I hope it has occurred to you that it doesn’t matter your age, but what you do with the minutes that add up to the sum of who you are.

There’s a book I read recently called “Notes from a Blue Bike: The Art of Living Intentionally In A Chaotic World” by Tsh Oxenreider. I honestly didn’t want it to end. I purposefully spent hours alone laughing and crying and reading (sometimes two or three times) the pages. It’s only been a week and I’m ready to read it again. *First for me. Second for we.

One thing is certain. I’m not going to be able to digest this book in one blog post. So I’ll just stick with the forward for tonight and try to share as many thoughts as I can as I have time.

I agree with Ann Voskamp (author of One Thousand Gifts) that this book oozes with
refreshing possibility.

Whether your 13.

Or 31.

Or 62.

Or 93.

Wherever we are, our minds can be renewed. Our reality transformed to match the vision of God.

There’s no other way but with God’s help, but I’m certain we have to wake up to the idea of it before we can even move in that direction. Saying out loud that a revision is needed is a good place to start, saying it’s important to live on purpose, for a purpose, and free of shame.

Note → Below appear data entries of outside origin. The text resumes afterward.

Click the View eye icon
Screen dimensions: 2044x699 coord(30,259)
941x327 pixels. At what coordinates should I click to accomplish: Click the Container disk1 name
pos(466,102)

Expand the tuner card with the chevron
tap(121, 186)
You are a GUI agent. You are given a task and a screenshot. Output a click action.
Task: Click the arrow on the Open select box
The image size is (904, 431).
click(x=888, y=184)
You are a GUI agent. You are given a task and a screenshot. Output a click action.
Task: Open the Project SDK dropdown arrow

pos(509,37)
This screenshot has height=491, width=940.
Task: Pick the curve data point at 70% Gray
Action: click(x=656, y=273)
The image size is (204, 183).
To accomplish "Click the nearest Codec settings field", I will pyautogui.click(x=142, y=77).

King Solomon, who wrote in the book of Proverbs, once said “without vision, the people perish.”

He was revered as wise for a reason.

Tsh points us to find or recover our vision in every area of our lives.

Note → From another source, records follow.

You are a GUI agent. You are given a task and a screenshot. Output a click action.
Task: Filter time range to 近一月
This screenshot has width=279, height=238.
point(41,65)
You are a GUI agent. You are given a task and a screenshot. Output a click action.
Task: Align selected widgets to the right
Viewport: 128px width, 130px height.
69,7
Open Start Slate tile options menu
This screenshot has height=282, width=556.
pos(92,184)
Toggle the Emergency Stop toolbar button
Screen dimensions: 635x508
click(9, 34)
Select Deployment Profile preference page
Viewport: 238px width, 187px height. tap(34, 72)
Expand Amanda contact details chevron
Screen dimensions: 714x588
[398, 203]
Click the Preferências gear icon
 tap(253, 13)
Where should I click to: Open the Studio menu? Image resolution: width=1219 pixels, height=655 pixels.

As I read I imagined teenagers deciding to live and be different because they have a new heart, a new courage, a new purpose. I see moms and dads not surrendering to the status quo because they have decided to take time to shape their children’s hearts. I see adults in frenetic places, quieting and knowing in the stillness before God that there’s a better more peaceful and more purposeful way. I see all of these people, including myself, saying yes to leaving the other option (chaos) behind to explore the goodness of God found in every waking moment–even if that waking moment be chaotic–there is stillness to be found at the center of it.

Ann, in the forward of the book, describes the dares she finds in it’s pages:

-a dare to live fully right where they are–right where they are called to be
-a dare to live their dreams instead of living their default
-a dare to do more than make a living someday–a dare to make a life
-a dare to intentionally live the life they intended to live

There’s a journey for you, a road sign with your name on it.
Have you found some space this week to ask yourself who you are?
Whose you are?
Why you live?
What you are living for?

Are you actually living?

As I read the forward to the book and smelled the meal my husband and I had prepared together in the kitchen, I could see it. I could see a glimpse of this intentional life. Balanced by more than my yes and my no. Balanced by a contentment and a wakefulness in the moment that we have before us.

And the phone rings.
She’s 14.
And she needs to talk to someone.
I am here in that moment.
Silencing my thoughts to listen.

Friends meet up at the lake for a run with the setting sun.
We breath in humidity and exhale laughter and relief.
Blood flows. Lungs expand.

I tuck them in. I kiss their foreheads.
I tell them they are loved with a beautiful without end love.
I am here in that moment, receiving their joy and innocence.
Giving them my presence and my love.

I reach out my ice cold toes toward that warm body laying on the couch next to me.
Relaxing and saying with no words at all–I’m so glad you are here with me.

So, there’s this dare—Tsh and Jesus are calling us to it–to live as if this whole heaven thing were real (and it absolutely is) to live as if it could be real here and now (because it can and will be if we wake up to it).